Votre meilleur souvenir ? J’ai beaucoup de bons souvenirs ! Celui que je conserve plus spécialement est la représentation du Ballet du Lac des Cygnes à Mexico, sur une scène installée en plein milieu d’un lac et dans un bois. Ce décor naturel accentue la dimension romantique de ce Ballet. Physiquement, c’est très dur mais c’est un spectacle qui se présente depuis 30 ans déjà dans cet espace, c’est devenu une tradition à Mexico pour les familles d’aller voir ce Ballet. J’ai fait partie de ce spectacle quand j’étais étudiante à l’école, quelques années plus tard en faisant partie du Corps de Ballet de la Compagnie puis j’ai commencé à gravir les échelons en dansant d’autres rôles plus importants jusqu’à celui d’Odette (rôle principale). Ce Ballet a une place très importante dans mon cœur et dans l’évolution de ma carrière de danseuse.
Pire souvenir ? La déstabilisation de toute une Compagnie après le décès d’une danseuse, suite à une mort subite.
La plus belle rencontre ? Lorsque des répétiteurs ou chorégraphes d’autres Compagnies internationales étaient invités pour venir travailler avec nous pendant une période pour le montage d’un Ballet. Ce sont des périodes très riches, d’apprentissage, de partage que j’appréciais énormément. C’était dur quand le séjour de chacun arrivait à sa fin, en général après la « première » du Ballet car on les sentait déjà comme des membres de notre Compagnie.
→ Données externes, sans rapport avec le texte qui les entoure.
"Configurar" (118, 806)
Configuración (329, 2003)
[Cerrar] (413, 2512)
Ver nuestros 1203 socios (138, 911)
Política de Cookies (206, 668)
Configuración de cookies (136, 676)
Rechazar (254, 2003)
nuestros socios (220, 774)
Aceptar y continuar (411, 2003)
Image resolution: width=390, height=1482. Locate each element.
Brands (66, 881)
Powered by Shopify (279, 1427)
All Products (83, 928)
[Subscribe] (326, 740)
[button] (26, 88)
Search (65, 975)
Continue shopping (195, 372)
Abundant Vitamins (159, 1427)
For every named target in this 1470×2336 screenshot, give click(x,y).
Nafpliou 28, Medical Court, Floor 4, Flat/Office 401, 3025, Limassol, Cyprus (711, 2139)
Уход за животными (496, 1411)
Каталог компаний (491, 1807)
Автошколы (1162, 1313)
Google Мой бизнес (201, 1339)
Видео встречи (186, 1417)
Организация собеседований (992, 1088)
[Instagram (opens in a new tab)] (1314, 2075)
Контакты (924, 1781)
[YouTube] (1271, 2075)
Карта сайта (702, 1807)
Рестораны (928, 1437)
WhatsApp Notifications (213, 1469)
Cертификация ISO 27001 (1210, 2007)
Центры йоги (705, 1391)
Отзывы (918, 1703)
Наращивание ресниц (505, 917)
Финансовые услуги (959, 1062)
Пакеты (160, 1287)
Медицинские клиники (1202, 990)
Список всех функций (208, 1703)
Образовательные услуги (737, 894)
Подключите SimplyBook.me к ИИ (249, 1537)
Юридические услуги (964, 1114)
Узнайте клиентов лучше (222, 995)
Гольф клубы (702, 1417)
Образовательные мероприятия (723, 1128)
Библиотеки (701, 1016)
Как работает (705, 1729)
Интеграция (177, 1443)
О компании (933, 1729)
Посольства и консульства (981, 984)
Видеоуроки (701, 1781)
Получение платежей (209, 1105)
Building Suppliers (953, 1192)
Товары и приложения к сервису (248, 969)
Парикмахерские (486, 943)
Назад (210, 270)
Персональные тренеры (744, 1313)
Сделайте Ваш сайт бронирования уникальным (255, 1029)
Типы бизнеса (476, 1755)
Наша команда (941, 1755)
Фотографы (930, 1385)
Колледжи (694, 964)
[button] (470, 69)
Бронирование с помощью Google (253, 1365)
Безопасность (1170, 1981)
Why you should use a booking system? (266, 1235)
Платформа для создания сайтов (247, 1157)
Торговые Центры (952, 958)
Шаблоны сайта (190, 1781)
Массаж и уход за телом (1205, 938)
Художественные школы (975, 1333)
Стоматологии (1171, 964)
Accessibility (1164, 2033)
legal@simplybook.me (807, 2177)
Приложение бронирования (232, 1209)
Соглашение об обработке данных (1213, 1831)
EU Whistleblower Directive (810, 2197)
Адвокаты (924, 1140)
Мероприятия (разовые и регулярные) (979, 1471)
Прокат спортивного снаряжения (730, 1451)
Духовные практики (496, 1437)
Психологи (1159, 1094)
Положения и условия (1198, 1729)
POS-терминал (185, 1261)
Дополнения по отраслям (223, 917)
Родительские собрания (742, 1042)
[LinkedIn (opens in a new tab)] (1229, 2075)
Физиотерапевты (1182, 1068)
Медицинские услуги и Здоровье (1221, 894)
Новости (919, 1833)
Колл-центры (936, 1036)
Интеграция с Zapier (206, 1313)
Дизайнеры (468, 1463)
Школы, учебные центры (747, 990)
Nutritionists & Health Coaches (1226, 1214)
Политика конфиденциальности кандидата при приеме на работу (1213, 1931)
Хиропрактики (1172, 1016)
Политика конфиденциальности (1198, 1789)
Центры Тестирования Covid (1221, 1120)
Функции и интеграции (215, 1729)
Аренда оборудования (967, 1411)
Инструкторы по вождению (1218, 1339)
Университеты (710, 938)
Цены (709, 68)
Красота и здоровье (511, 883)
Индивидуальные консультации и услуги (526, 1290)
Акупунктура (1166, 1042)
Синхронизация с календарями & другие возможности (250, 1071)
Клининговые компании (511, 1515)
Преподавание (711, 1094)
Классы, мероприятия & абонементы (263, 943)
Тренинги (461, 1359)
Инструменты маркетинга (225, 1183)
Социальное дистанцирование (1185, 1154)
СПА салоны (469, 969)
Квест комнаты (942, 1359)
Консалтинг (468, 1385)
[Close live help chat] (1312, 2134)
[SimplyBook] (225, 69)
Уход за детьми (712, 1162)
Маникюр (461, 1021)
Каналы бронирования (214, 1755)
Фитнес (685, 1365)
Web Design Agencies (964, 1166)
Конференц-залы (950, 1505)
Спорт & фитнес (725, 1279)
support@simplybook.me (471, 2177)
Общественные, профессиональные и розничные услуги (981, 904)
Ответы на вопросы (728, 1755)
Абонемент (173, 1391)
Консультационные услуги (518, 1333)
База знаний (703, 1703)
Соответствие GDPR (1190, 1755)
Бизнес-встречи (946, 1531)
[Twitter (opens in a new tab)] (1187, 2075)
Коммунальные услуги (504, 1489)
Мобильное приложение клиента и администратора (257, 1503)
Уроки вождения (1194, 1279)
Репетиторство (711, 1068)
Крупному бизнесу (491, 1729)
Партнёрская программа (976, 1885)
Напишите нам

Avez-vous fréquenté le Conservatoire du Grand Chalon ? Au Conservatoire, j’ai été accueillie chaleureusement et avec bienveillance par la direction et le corps professoral. C’est un espace dans lequel il y a des échanges interdisciplinaires enrichissants dont je profite depuis quelques mois appréciant chaque jour davantage ce lieu de vie, d’études et de partage.
Vos projets ? Je suis dans une phase de changements, un nouveau projet de vie que je cherche à mettre en place ; une nouvelle étape.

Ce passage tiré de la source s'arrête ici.